Cette qualité, il la communique à son entourage ; il sait admirablement faire travailler. Il ne parait exercer sur la recherche et le développement de l’idée, sur l’agencement de la forme aucune action directe, n’intervenant, semble-t-il, que lorsqu’il est sollicité de le faire. Cependant, il imprime fortement à tous et à tout sa marque : le sens pratique.

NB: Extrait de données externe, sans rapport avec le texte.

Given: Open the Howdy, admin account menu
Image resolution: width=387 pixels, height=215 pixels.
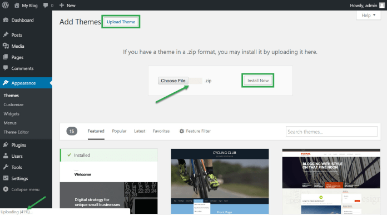Looking at the screenshot, I should tap(367, 6).
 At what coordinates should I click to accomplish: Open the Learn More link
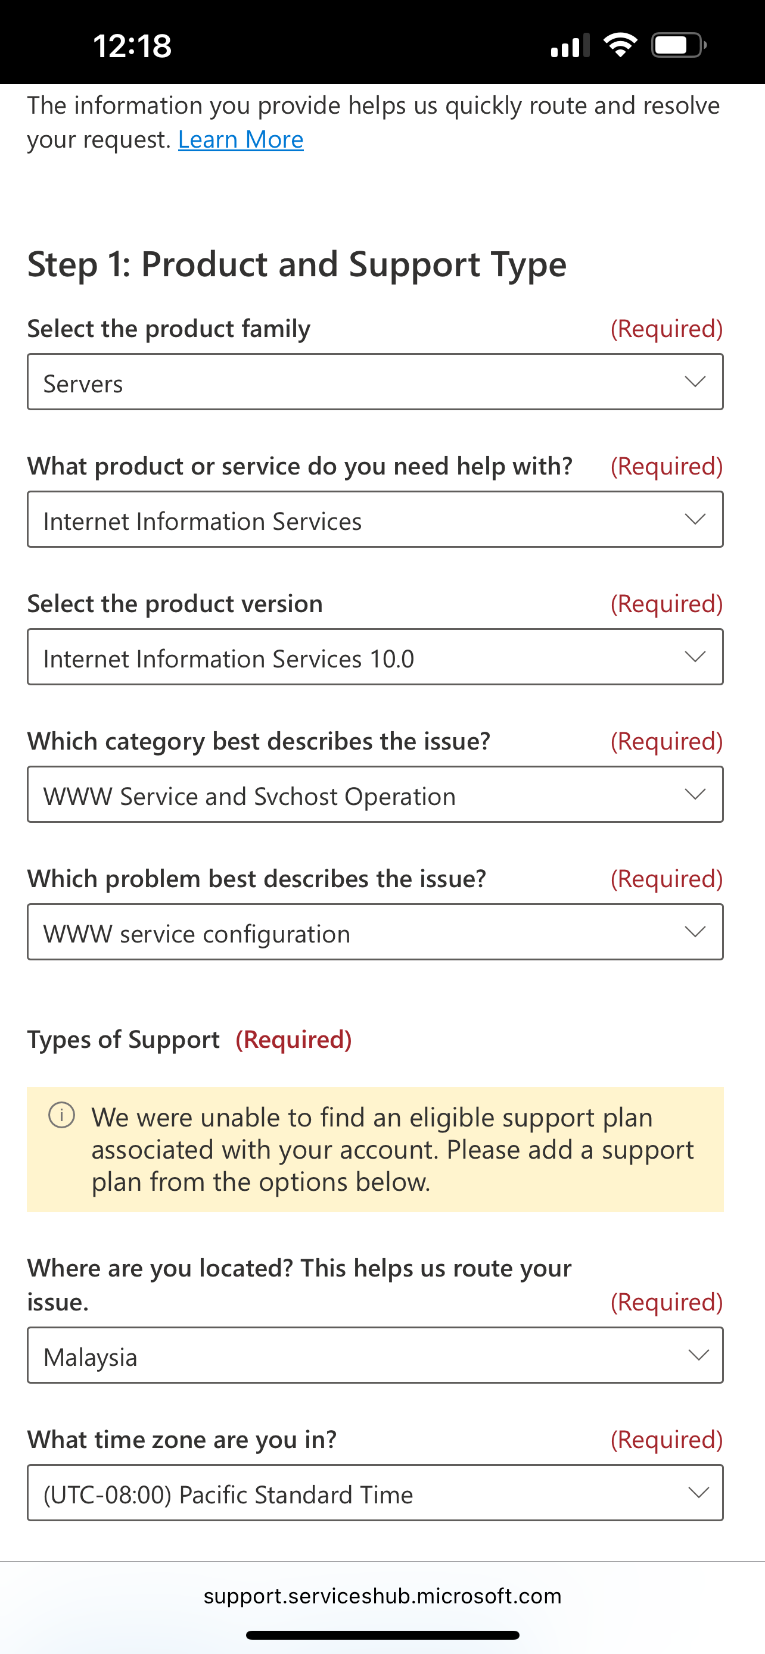240,139
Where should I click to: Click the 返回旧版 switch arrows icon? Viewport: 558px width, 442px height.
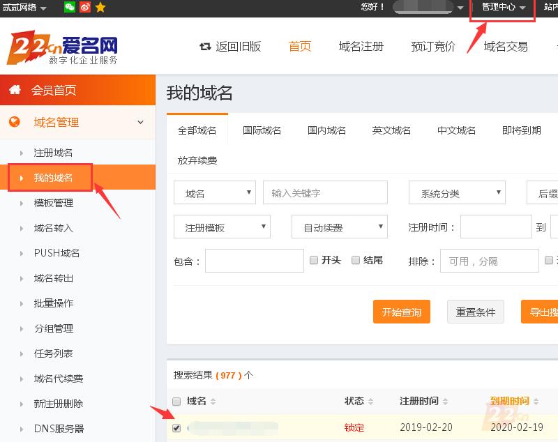pyautogui.click(x=205, y=47)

Confiant dans son bon sens naturel, il aime à s’entourer de jeunes esprits, audacieux et volontaires, et c’est sans doute le secret le plus précieux de sa méthode de travail. Il écoute moins patiemment les gens âgés. Il emprunte à tous, mais plus volontiers aux jeunes. Une fois la décision prise, d’où qu’elle vienne, comme nous l’avons dit, il la fait sienne. Dès lors, elle lui appartient, il la garde, jalousement, égoïste me nt ; le fruit de la collaboration de plusieurs est devenu son œuvre a lui : c’est lui qui va la traduire en acte.

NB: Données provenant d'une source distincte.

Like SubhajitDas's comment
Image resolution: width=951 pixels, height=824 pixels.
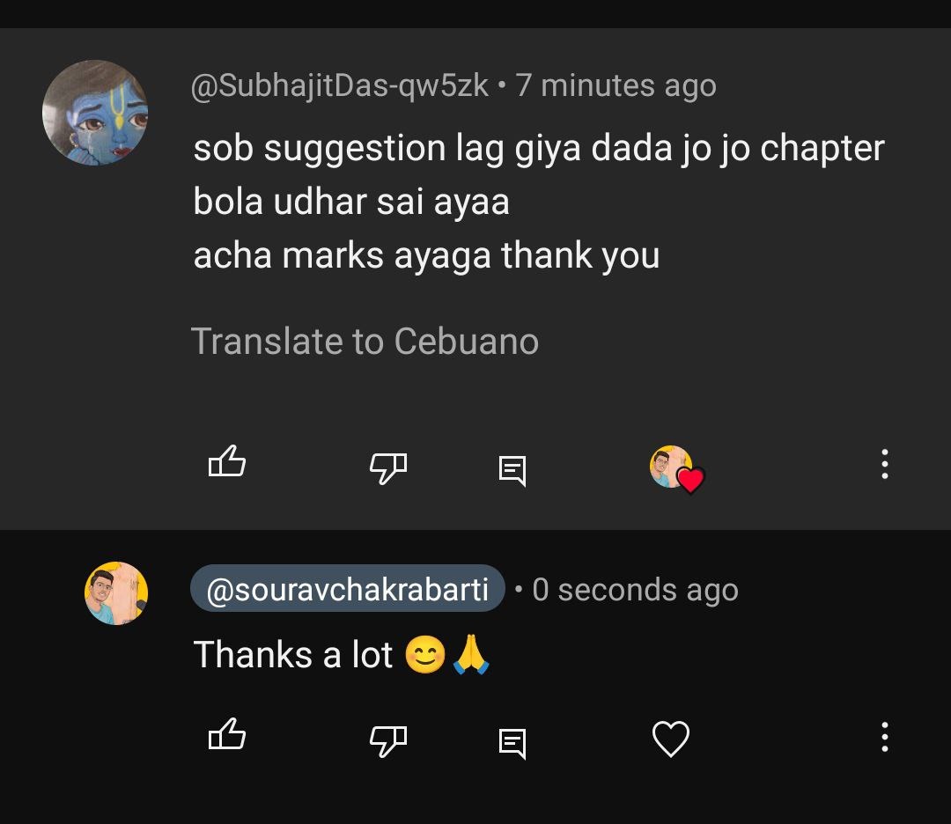(226, 462)
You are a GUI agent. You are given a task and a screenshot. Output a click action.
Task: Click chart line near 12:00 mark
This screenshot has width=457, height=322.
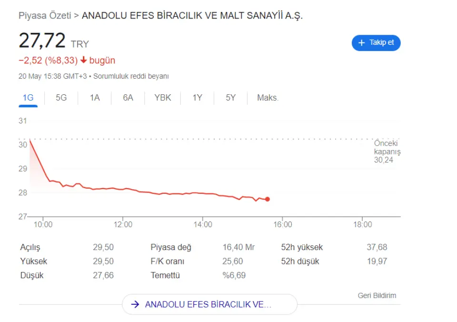point(123,189)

Ainsi jugeant admirablement les hommes, sachant les intéresser à leur travail, les écoutant attentivement, les tenant sous une discipline calme et sans à-coups, il a su, chef véritable, créer autour de lui ces États-majors et, en particulier, ce grand quartier général dont l’histoire dira qu’il fut un des plus merveilleux instruments qu’un général ait jamais eu à sa disposition.

Quand il fut question d’appeler le maréchal Joffre à l’Académie française, il s’excusa trop modestement que les titres lui manquassent. Pourtant, il fit observer avec sa bonne foi ordinaire qu’il en avait un : c’était d’avoir contribué à former cette élite intellectuelle de nos États-majors d’armées, qui a sauvé la France.